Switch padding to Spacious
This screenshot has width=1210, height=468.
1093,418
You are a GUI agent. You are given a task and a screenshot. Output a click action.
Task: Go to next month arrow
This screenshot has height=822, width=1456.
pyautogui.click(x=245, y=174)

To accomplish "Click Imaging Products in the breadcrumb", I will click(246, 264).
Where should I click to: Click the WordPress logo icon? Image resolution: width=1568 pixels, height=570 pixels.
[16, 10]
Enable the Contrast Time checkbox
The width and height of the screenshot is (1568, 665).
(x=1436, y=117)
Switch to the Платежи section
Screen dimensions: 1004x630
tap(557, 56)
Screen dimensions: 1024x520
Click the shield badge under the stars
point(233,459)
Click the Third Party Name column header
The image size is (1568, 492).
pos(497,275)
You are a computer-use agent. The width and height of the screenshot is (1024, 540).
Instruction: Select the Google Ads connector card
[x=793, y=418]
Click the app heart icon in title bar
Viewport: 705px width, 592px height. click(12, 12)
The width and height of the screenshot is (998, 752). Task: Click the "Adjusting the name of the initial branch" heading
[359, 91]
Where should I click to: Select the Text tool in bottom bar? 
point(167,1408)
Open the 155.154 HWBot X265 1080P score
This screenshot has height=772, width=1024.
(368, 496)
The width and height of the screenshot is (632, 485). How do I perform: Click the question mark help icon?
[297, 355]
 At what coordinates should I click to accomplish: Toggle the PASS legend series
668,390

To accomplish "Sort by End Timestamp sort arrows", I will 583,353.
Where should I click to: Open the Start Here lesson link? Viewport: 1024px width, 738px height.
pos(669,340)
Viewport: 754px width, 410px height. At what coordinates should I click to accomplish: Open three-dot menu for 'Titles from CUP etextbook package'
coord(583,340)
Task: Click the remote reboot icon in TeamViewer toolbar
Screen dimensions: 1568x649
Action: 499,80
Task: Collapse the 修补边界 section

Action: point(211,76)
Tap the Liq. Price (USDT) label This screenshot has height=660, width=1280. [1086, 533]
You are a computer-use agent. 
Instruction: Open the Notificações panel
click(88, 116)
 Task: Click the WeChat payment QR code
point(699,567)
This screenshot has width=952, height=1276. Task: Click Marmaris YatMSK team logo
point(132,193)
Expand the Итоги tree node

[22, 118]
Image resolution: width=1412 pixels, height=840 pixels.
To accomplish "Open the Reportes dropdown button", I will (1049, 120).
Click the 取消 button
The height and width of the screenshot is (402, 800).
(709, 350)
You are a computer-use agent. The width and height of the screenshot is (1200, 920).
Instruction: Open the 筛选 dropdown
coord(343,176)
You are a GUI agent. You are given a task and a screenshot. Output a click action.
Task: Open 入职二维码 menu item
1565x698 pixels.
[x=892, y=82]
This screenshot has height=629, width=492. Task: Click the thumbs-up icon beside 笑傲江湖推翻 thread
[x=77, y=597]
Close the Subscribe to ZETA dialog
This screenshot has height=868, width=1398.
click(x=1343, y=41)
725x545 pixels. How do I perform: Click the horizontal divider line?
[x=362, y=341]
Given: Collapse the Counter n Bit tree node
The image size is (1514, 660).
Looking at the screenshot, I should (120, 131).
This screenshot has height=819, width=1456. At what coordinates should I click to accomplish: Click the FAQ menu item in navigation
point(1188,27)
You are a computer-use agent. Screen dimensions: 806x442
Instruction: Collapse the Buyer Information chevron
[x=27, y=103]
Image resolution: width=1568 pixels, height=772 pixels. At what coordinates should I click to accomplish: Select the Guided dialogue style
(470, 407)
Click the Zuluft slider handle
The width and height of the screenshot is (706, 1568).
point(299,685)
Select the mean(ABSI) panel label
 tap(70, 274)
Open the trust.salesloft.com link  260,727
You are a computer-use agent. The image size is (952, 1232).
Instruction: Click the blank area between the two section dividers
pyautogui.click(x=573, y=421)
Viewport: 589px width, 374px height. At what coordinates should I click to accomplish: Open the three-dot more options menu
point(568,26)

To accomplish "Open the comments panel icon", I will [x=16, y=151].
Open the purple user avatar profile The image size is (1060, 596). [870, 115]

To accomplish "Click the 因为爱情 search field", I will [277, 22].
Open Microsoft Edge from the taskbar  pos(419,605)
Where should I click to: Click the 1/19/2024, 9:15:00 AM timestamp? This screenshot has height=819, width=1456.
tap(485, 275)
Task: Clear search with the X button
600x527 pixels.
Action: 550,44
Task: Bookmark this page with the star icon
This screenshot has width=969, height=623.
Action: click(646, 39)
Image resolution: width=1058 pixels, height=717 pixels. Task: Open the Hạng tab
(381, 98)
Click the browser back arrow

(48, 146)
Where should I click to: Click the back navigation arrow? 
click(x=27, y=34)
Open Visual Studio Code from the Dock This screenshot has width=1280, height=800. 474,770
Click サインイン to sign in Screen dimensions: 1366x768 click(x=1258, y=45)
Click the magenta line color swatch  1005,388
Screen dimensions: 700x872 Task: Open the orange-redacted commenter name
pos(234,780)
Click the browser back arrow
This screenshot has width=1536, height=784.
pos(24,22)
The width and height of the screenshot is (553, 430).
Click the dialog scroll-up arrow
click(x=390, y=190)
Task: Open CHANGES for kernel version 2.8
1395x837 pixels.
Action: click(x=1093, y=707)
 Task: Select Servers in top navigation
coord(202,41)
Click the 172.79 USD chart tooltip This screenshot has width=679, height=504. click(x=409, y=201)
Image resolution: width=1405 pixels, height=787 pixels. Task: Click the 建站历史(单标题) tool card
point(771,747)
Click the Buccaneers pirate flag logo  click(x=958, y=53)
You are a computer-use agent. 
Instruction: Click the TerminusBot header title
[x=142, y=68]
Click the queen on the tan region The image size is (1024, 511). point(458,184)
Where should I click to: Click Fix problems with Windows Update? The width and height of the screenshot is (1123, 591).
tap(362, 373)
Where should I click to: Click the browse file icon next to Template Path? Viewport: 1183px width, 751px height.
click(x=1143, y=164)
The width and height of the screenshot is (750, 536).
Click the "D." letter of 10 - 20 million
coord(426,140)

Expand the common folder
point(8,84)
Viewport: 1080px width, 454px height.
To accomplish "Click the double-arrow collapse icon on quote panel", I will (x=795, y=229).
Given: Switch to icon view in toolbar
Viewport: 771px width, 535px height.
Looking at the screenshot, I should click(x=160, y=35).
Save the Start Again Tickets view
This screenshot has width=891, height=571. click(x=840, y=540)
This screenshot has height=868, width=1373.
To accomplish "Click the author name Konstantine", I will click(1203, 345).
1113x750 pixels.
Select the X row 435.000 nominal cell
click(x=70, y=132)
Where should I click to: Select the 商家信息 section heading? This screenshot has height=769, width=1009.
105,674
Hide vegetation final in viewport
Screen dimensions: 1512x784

☆ ☆ ☆

TASK PROMPT:
Work out the count of lines in the data above containing the string "computer". Give it alone.

EXERCISE RESPONSE:
6